EXERCISE PROMPT: Only the lines that contain the string "computer" belong in the answer; pull them from the records.

::::::::::

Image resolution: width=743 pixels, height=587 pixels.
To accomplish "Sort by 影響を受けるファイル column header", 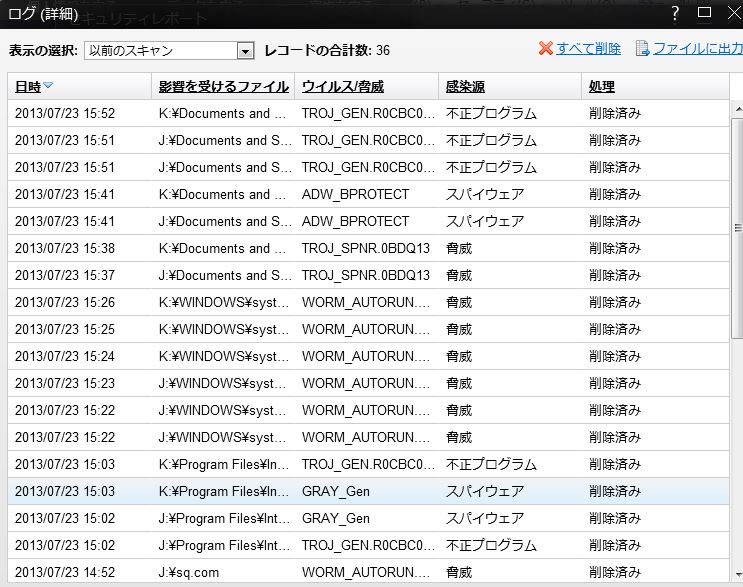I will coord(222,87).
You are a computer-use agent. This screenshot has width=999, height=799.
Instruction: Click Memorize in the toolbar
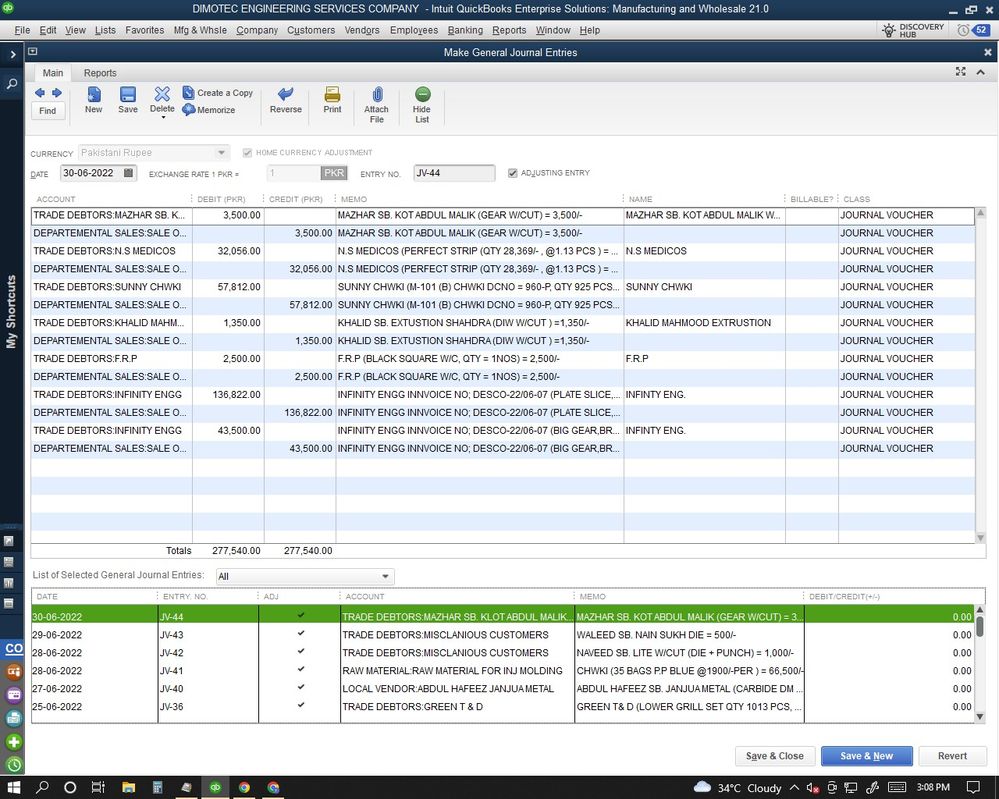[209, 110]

::::::::::

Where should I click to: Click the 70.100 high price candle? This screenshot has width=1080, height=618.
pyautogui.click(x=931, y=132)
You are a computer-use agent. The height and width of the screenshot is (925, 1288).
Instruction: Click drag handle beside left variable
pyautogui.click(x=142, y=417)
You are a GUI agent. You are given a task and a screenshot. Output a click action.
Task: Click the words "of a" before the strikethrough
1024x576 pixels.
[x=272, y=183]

::::::::::

SOLUTION BELOW:
You are a computer-use agent. This screenshot has width=999, height=799.
You are a computer-use agent. The height and width of the screenshot is (925, 1288).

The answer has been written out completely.